• _Questions on the material_:
a) Name every category of salable goods into which the government spending passage subdivides the economy, along with the letter it assigns to each.
b) Write out the portion of the government spending passage between "To be clear, here" and "of the loan.", inclusive.

• _Exercise passage_:
◆ ◆ ◆ ◆

I've argued before that government spending, even excessive spending, does not increase money supply, but rather shifts money from taxpayer interests to politician's interests. The government acrues revenues by collecting taxes or selling bonds; either way, the money it spends is money that is taken elsewhere from the system. Treasury bonds behave as a voluntary tax that is paid back over time with interest.
Government spending has no effect one way or the other on money supply, but it can and does affect prices. This I would like to discuss today in light of the cash-inventory equivalency.
Previously, I equated money supply with the sum of the prices of all things for sale. In a fractional reserve system overseen by a central bank, the economy could be represented as:
P + C = sum[I(x)]
Where P is printed currency, or cash; C is credit that originates through franctional reserve lending and thus augments the money supply; I is the inventory of items for sale, and x is each general category of saleable goods.
Everything for sale added up is "sum[I(x)]." Say we were to subdivide salable good into: labor (l), energy (e), food (f), commodities (c), houses (h), medical supplies (m), retail goods (r), and investments like stocks and bonds (i). We could subdivide the economy further, but let's keep these broad categories for simplicities sake. The equation becomes:
P + C = sum[I(l) + I(e) + I(f) + I(c) + I(h) + I(m) + I(r) + I(i)]
The cash-inventory equivalency states that prices will self-regulate to equal the money supply. Now it is not the inventory of all houses that would be counted here, but just the ones for sale. If prices of all saleable goods were set greatly higher than the money supply, then velocity would slow and inventory would build to a point where sellers would be profit motivated to cut their prices. Conversely, if money supply greatly exceeded inventories, then money is in abundance and sales velocity would be brisk and prices would tend to rise. These opposing market forces converge on the "cash-inventory equivalency." So goes the theory.
Now, like you, me, hot dog stands, non-profits, and major corporations, the federal government is one economic entity amid the broader U.S. economy with a balance sheet of income (mentioned above) and expenditures. But it is a big player and it can use tax money to affect prices in the different sub-categories in one direction or the other.
To be clear, here I am excluding the Fed. Though the Federal Government and the Federal Reserve Bank are related, their economies are separate. The government's money comes from taxes and bonds, the Fed's money comes from printing it. Fed spending would be inflationary if that money were just given away, but generally it is disbursed in the form of a loan, which is only a temporary increase in money supply for the duration of the loan.
So, if it wants to, Congress can keep prices low. It can buy food at market rates and give it to the poor for free or at reduced prices. Or it can subsidize food producers with the agreement they will sell their product at reduced rates.
It can elevate prices in certain categories too. It could buy houses and keep them unoccupied to shrink the inventory, creating a scarcity of those houses still for sale. Or, it could subsidize banks so they can delay forclosures on delinquent loans, which also restricts inventory. In this way prices can be increased beyond market rates. Also, the government could make malinvestments in overpriced stock, or buy bonds in companies such that its stock will rise. I'm not saying it is doing that, but it could if it wanted to.
While these actions can affect prices in focal market segments, this does not alter money supply, so it does not cause inflation or deflation in the Austrian sense of the term.

◆ ◆ ◆ ◆

• _Listed entries_:

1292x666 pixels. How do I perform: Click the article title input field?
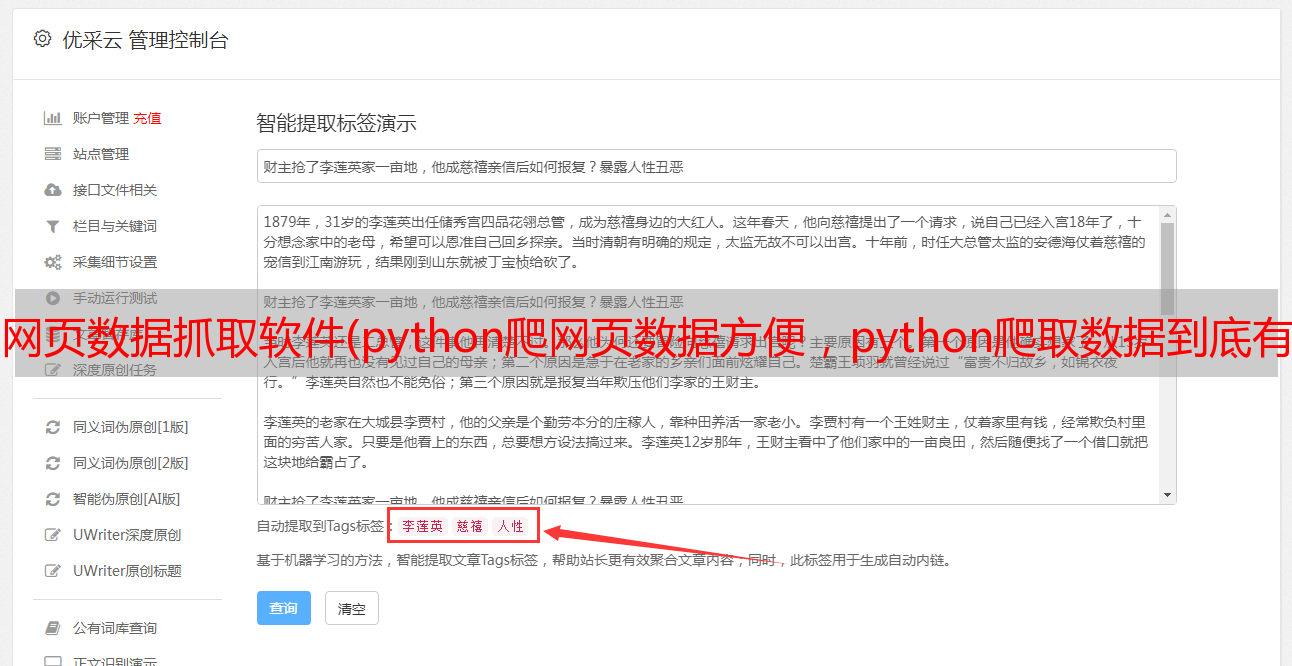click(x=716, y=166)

◆ ◆ ◆ ◆

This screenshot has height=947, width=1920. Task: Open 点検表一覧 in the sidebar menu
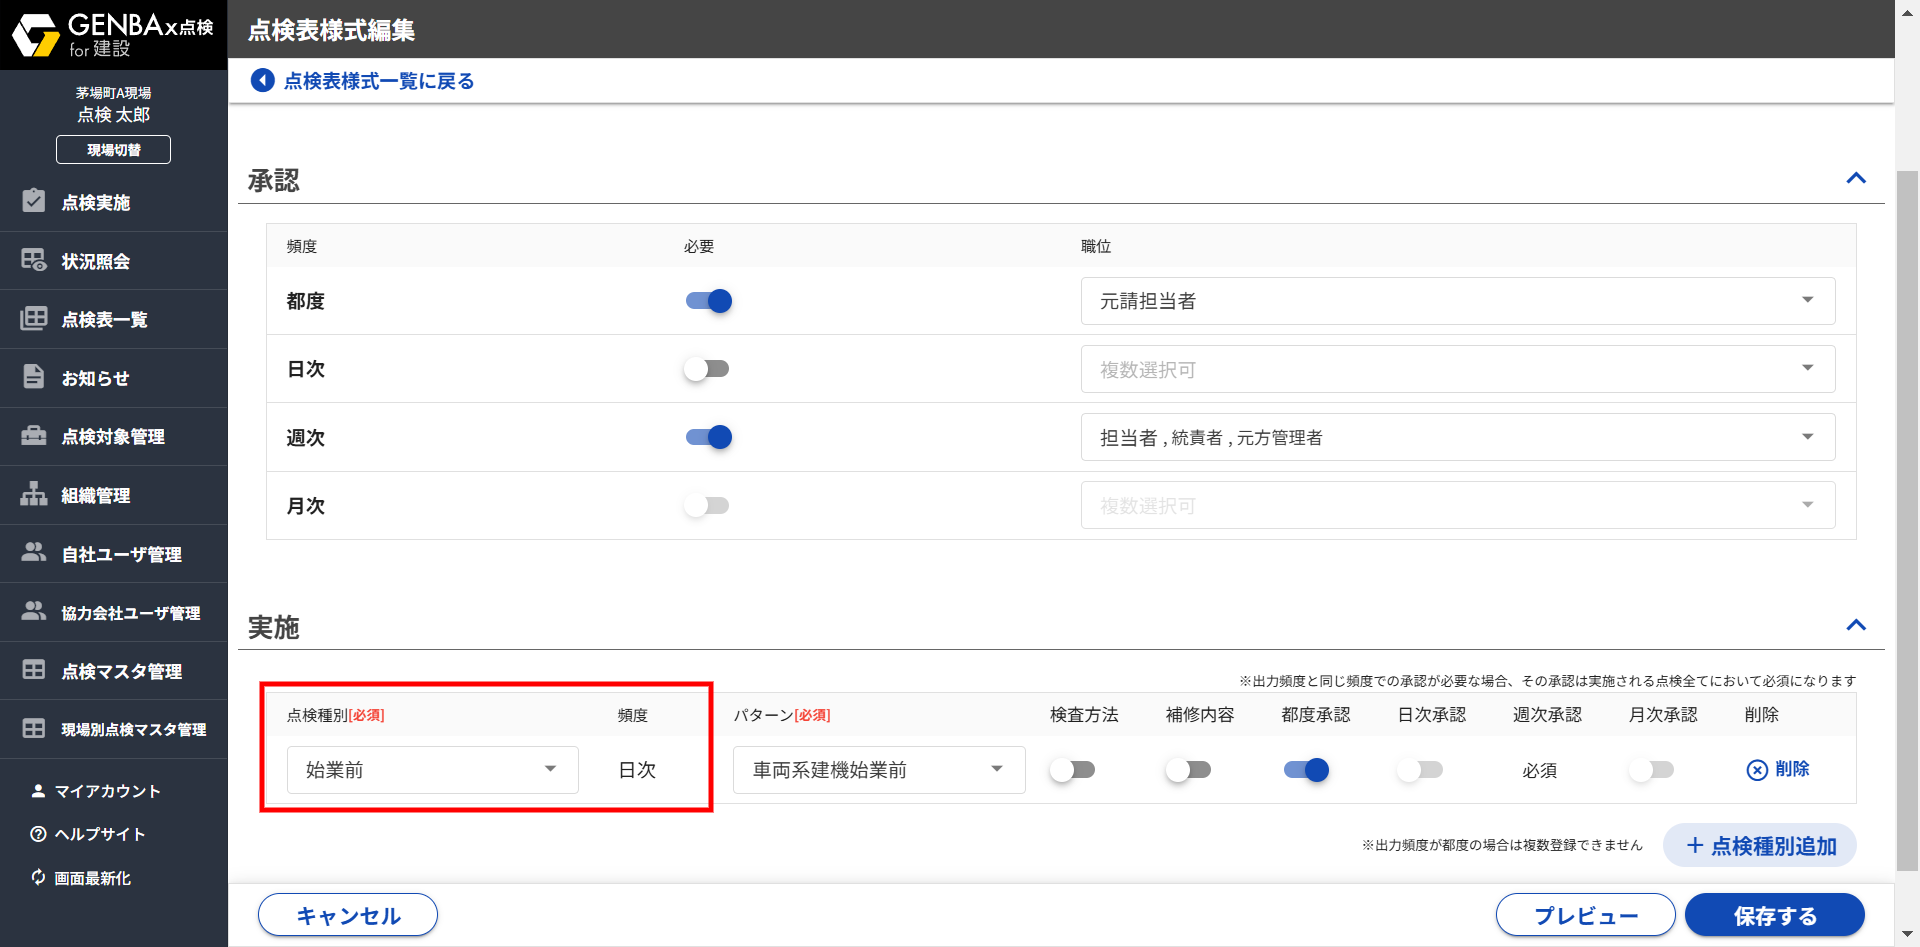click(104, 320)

◆ ◆ ◆ ◆

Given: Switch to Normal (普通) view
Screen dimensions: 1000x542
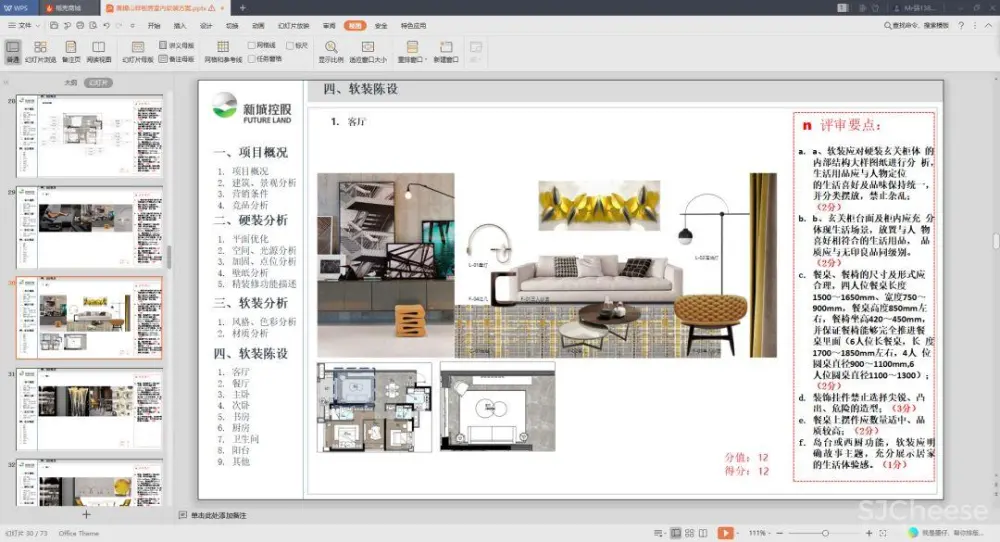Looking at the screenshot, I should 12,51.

◆ ◆ ◆ ◆

• _Exercise solutions_:
a) labor (l), energy (e), food (f), commodities (c), houses (h), medical supplies (m), retail goods (r), and investments like stocks and bonds (i)

b)
To be clear, here I am excluding the Fed. Though the Federal Government and the Federal Reserve Bank are related, their economies are separate. The government's money comes from taxes and bonds, the Fed's money comes from printing it. Fed spending would be inflationary if that money were just given away, but generally it is disbursed in the form of a loan, which is only a temporary increase in money supply for the duration of the loan.